BECOMING a dad is a big adjustment — it will probably be one of the most beautiful yet stressful and life-changing experiences of your life. And while looking after your child is very important, clinical psychologist Dr Pearnel Bell says that you will have to strike a balance to ensure that you look after yourself, your spouse or the mother of your child, as well as your relationship.
“Fatherhood is a significant part of manhood. Unfortunately, no one teaches us to be parents, so a new dad must navigate his way into that particular role, depending heavily on his gut, his values, and the fact that he now has a precious soul to nurture,” Dr Bell said.
She noted that the most important step on this journey for a man is coming to the realisation that his role is just as important as that of the mother, regardless of the sex of the child, and he must ensure that he stands firmly and acts in the best interest of his family at all times.

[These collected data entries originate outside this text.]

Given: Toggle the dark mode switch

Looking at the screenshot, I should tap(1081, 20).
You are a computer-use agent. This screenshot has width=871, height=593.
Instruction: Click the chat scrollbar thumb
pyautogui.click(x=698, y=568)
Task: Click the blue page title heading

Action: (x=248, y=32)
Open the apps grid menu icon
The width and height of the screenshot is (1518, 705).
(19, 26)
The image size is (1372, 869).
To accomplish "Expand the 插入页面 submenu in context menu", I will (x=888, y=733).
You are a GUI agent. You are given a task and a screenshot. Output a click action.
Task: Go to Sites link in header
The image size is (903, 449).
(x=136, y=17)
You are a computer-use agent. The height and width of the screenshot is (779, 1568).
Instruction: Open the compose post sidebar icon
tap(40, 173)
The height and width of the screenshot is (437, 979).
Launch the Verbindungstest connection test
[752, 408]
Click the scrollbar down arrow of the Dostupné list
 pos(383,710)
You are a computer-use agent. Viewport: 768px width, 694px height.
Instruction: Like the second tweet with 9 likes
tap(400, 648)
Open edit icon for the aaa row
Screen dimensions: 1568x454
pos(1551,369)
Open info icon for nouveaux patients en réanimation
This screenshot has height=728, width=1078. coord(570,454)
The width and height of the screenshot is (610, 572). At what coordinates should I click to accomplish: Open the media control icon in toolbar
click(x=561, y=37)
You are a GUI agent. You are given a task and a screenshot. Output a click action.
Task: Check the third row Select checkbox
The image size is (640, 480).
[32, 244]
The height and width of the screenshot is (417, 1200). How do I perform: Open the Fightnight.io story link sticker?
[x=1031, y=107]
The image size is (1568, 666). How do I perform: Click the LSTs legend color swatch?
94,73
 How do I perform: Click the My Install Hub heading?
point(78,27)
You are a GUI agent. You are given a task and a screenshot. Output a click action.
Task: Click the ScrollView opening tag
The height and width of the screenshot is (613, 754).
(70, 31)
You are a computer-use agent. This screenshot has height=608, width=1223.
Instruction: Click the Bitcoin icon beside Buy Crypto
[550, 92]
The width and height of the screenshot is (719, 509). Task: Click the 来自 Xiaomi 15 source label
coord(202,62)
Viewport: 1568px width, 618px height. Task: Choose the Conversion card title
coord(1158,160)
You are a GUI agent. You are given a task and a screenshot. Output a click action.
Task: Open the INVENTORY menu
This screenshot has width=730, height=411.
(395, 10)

“Secondly — and we see this very often — when a child comes on the scene, he or she will need more attention. The child will depend on its parents for survival, and naturally the mother will spend more time doing this than the father. Unfortunately, some men become jealous of the attention being given to the child. Fathers, you need to ensure that you do not become one of those dads. Instead, you must become actively involved in the care of the newborn,” Dr Bell advised.
Dr Bell recommends that men should consider preparing for fatherhood by consulting other men whose interactions with their children they admire. Ask them for tips on how they adjusted to the birth of their children or how they matured into fatherhood.
Just as she advises women, Dr Bell said that fathers should never be afraid to accept, ask for, or to offer help.
“Always offer to help your partner with taking care of the affairs of your child — for example, you are not able to breastfeed, but you can offer to fix her pillow to a comfortable position or to offer her a glass of water. Secondly, accept help when you get tired, you aren't sure about a task, or need help in general. You should know that we all can do with a little help sometimes.”
Other tips include:
•Take paternity leave, even if it means taking vacation days since most companies do not give time off for fathers after the birth of their children. Your spouse will need you during this period. This will also give you an insight into what it takes to care for a precious infant.
•Don't hand the child to the mom as soon as the child starts crying. Remind yourself that you are just as capable of caring for the child as well as finding out the source of his/her crying and fixing it.
•Spend time with your child. This will help you to build a special, unique bond with your child that you can nurture as the child gets older.
•Constantly educate yourself. If you don't know something, always ask a health care practitioner or the person from the associated field. The internet has a wealth of information, so you can do your own research.
•Don't become totally absorbed by the baby — not only moms do it, dads do it too. Give your partner the attention she deserves. Don't cause her to believe that the baby is here, so she is no longer as important as she was.
•Have fun with your child. Sing, read, talk to and play with your child as often as you can. This time can be both fun as well as educational.
•Importantly, love abundantly. This will help you to see this child as an extension of yourself.